[ЧТО СДЕЛАТЬ]
• A. Процитируйте из отрывка о бессилии часть, которая начинается со слов «А на все эти» и заканчивается словами «и не желаю.».
• B. Верно ли по отрывку о бессилии каждое утверждение: (i) зимний пиджак говорящий несет без труда; (ii) попытка обойтись собственными силами названа безумием; (iii) говорящий в силах идти тем путем, каким хочет идти? Ответьте «да» или «нет» и подкрепите каждый ответ точной цитатой.
• C. Продолжите отрывок о бессилии после его последнего предложения.

А на все эти обязанности у меня совершенно нет сил, я не могу нести мир на своих плечах, я и зимний-то пиджак едва несу. Впрочем, это бессилие не обязательно достойно сожаления; для подобных задач никаких сил не хватит! Каждая попытка обойтись тут собственными силами – безумие и вознаграждается безумием. Потому и невозможно «таким образом приехать», как ты пишешь. Я не в силах идти тем путем, каким хочу идти, я даже не могу хотеть идти по нему, могу лишь пребывать в покое, ничего иного я желать не могу, да ничего иного и не желаю.

[ВЫДЕРЖКА ИЗ ДАННЫХ]
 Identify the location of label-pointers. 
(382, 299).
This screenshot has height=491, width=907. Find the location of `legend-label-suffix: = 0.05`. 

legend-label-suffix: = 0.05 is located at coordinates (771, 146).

[ОТВЕТЫ К ЗАДАНИЯМ]
• A.
А на все эти обязанности у меня совершенно нет сил, я не могу нести мир на своих плечах, я и зимний-то пиджак едва несу. Впрочем, это бессилие не обязательно достойно сожаления; для подобных задач никаких сил не хватит! Каждая попытка обойтись тут собственными силами – безумие и вознаграждается безумием. Потому и невозможно «таким образом приехать», как ты пишешь. Я не в силах идти тем путем, каким хочу идти, я даже не могу хотеть идти по нему, могу лишь пребывать в покое, ничего иного я желать не могу, да ничего иного и не желаю.

• B.
(i) Нет: «я и зимний-то пиджак едва несу».
(ii) Да: «Каждая попытка обойтись тут собственными силами – безумие».
(iii) Нет: «Я не в силах идти тем путем, каким хочу идти».

• C.
* * *
Дело обстоит примерно так, как если бы перед всякой прогулкой человеку нужно было не только умываться, причесываться и т. д. – уже одно это достаточно утомительно, – но вдобавок, поскольку перед всякой прогулкой неизменно отсутствует все необходимое, еще и шить одежду, тачать сапоги, мастерить шляпу, вырезать трость и проч. Он, естественно, не умеет сработать все это как следует, улочку-другую его поделки кое-как держатся, но уже, к примеру, на Грабене все вдруг разваливается и он стоит голый, весь в лохмотьях. И какая же мука – бежать в таком виде обратно на Староместский Ринг! А в довершение всего на Айзенгассе он еще и сталкивается с ватагой, которая охотится на евреев.
Не пойми меня превратно, Милена, я не говорю, что этот человек пропащий, вовсе нет, но он точно пропащий, если пойдет на Грабен, он опозорит там и себя, и весь мир.
* * *
Твое последнее письмо я получил в понедельник и в понедельник же написал ответ.
* * *
Говорят, твой муж сказал здесь, что намерен переехать в Париж. Это что, нечто новое в рамках старого плана?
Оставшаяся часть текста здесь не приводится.